My source file has a function, which I invoke in the process of de-serializing a struct passed over a C socket (this is the client source):

MY_STRUCT_TYPE myStructVar;

unsigned char * deserialize_chararr(unsigned char *buffer, unsigned char** value)
{
    unsigned char val[256];
    int i;
    for(i = 0; buffer[i]; i++) {
        val[i] = buffer[i];
    }
    val[i++] = '\0';
    printf("\n chararr: %s :", val);

    *value = malloc(i * sizeof **value);
    for(i = 0; buffer[i]; i++) {
        (*value)[i] = buffer[i];
        printf("%c", (*value)[i]);
    }
    (*value)[i++] = '\0';
    /* buffer contains a serialized struct read over a socket using recv. 
so this call returns the buffer pointer that get's passed to the next deserialize_<type> invocation a la https://stackoverflow.com/a/1577174/434145
That's why the first string extraction followed by an attempt to set it in the struct as part of unpacking. */
    return buffer + i;
}

that I'm calling as

buffer = deserialize_chararr(buffer, &myStructVar->szrecordid);

where

typedef struct _MY_STRUCT_TYPE {
    unsigned char   szrecordid[28];
}

The server sends the data alright and it even parses correctly in the above function, but I can't seem to be able to set it in the String variable of my struct.

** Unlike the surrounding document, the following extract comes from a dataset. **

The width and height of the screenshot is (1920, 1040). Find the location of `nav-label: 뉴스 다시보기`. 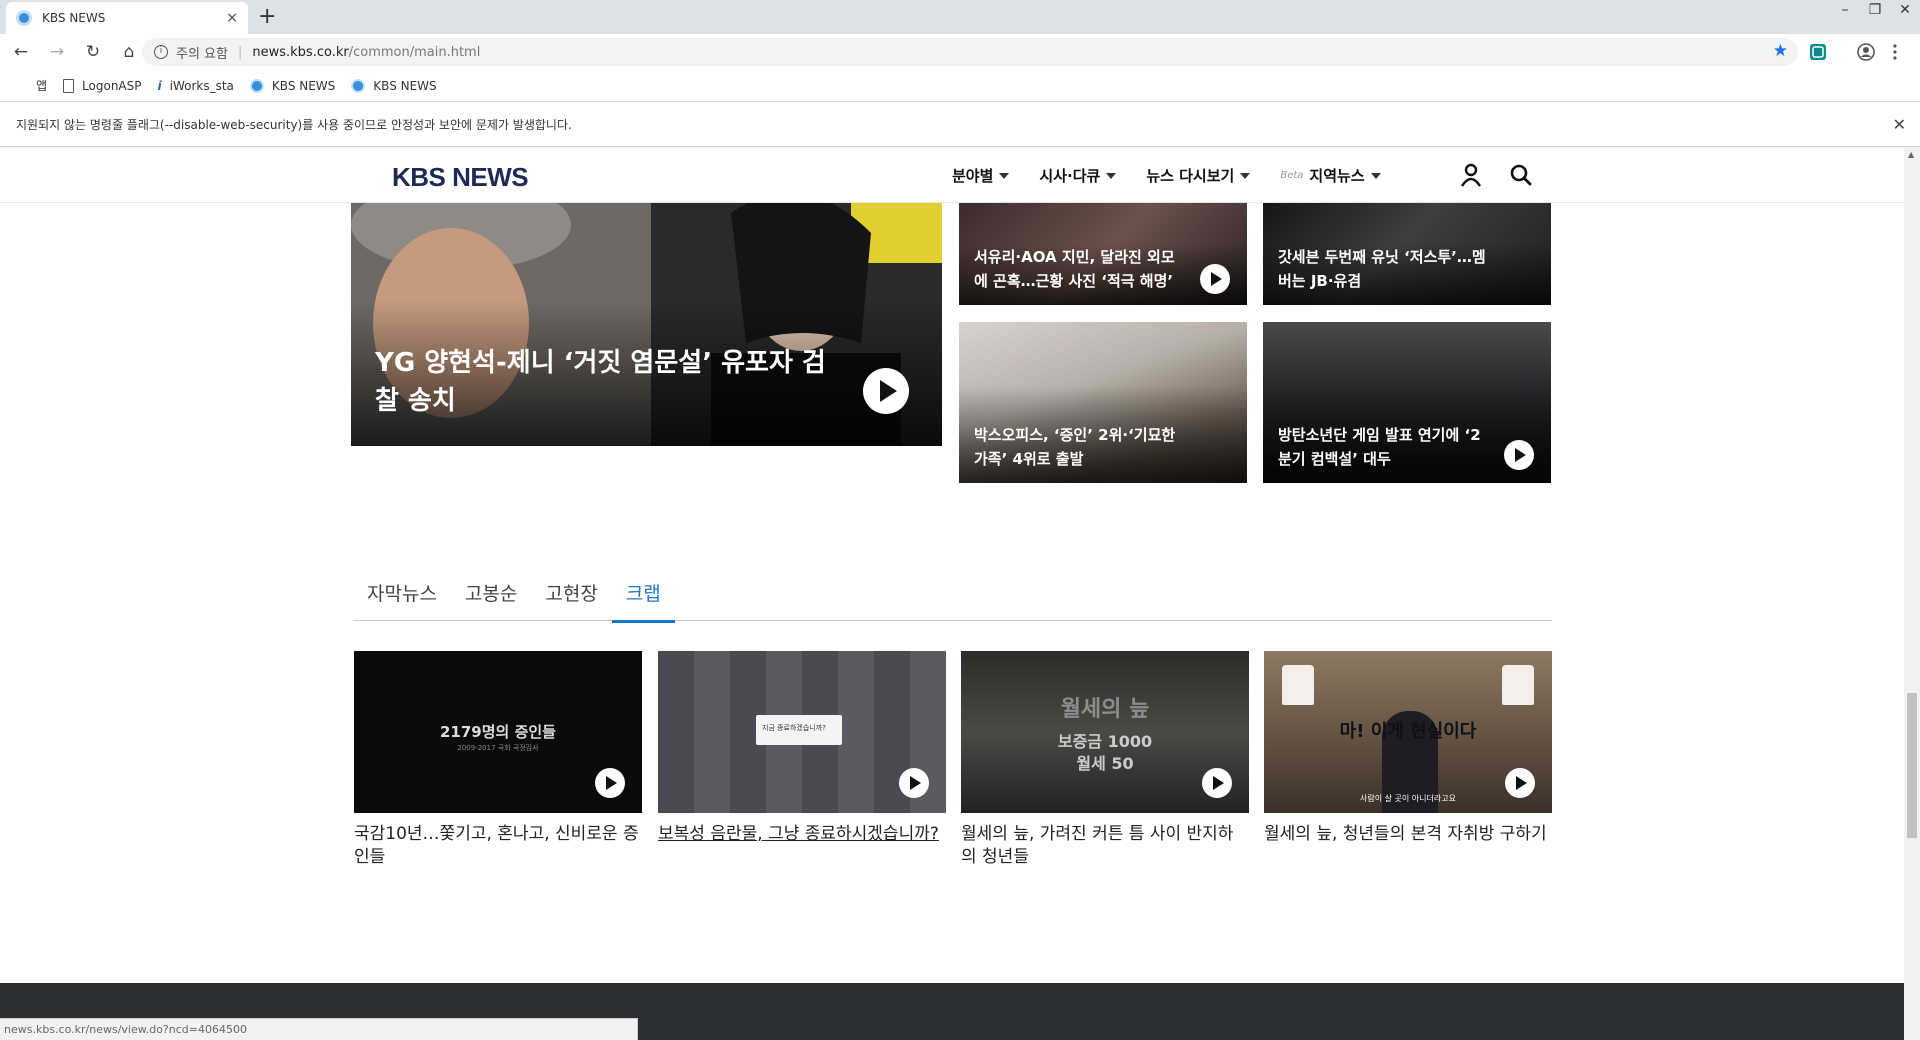

nav-label: 뉴스 다시보기 is located at coordinates (1190, 176).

I changed my function to use char ** param after seeing this , but still get rubbish when I print

printf("\n Payload:"  "\n szrecordid: %s ", myStructVar.szrecordid);

In short, I pass a pointer to a string (&myStructVar->szrecordid), use malloc and assign my pointee character by charcter (this latter part I got from the link ). Both before and after I changed the code from using a char * to using a char ** I was getting the same error and a compiler warning:

client.c:159: warning: passing arg 2 of `deserialize_chararr' from incompatible pointer type

So what am I doing wrong?

Answer 1

The problem is that a pointer to an array is not compatible with a pointer to a pointer. They are different things. And it's a good thing too, because this is meant to catch errors like the one in your code. What you are doing is basically this:

unsigned char szrecordid[28];
szrecordid = malloc(i * sizeof **value);

You should be able to see the problem; you're trying to assign a pointer to an array.

Answer 2

If I understand correctly, your problem is that you can't change the address of szrecordid:

typedef struct _MY_STRUCT_TYPE {
    unsigned char   szrecordid[28];
}

And if you can't change the address of this variable it's because it's an array. Try using a char * instead or don't malloc and use strcpy instead.

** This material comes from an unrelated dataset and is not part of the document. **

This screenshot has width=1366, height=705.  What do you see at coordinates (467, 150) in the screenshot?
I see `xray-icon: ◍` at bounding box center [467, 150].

By the way, please consider using strcpy and strdup when you can. Basically, your function is doing:

strcpy(val, buffer);
printf("\n chararr: %s :", val);
*value = strdup(buffer);
printf("%s", value);

And you could also notice that the first strcpy is useless too. I don't understand the meaning of this intermediate char array.

Answer 3

szrecordid is an array of unsigned characters, not a pointer, so when you taks its address ( &myStructVar->szrecordid ) you get a pointer to an array (an unsigned char (*)[28] ), and not a pointer to a pointer, which is what the function expects.

If you think about it, it makes perfect sense -- you can't move an array by simply changing its address, as its address (and size) is fixed at the time it is allocated (when you create whatever it is that myStructVar points at). If you want to change that array, you need to change its contents by copying into into it, and that won't change the size, which is fixed at 28.

The obvious solution to your problem is make it a pointer instead of an array:

typedef struct _MY_STRUCT_TYPE {
    unsigned char   *szrecordid;
}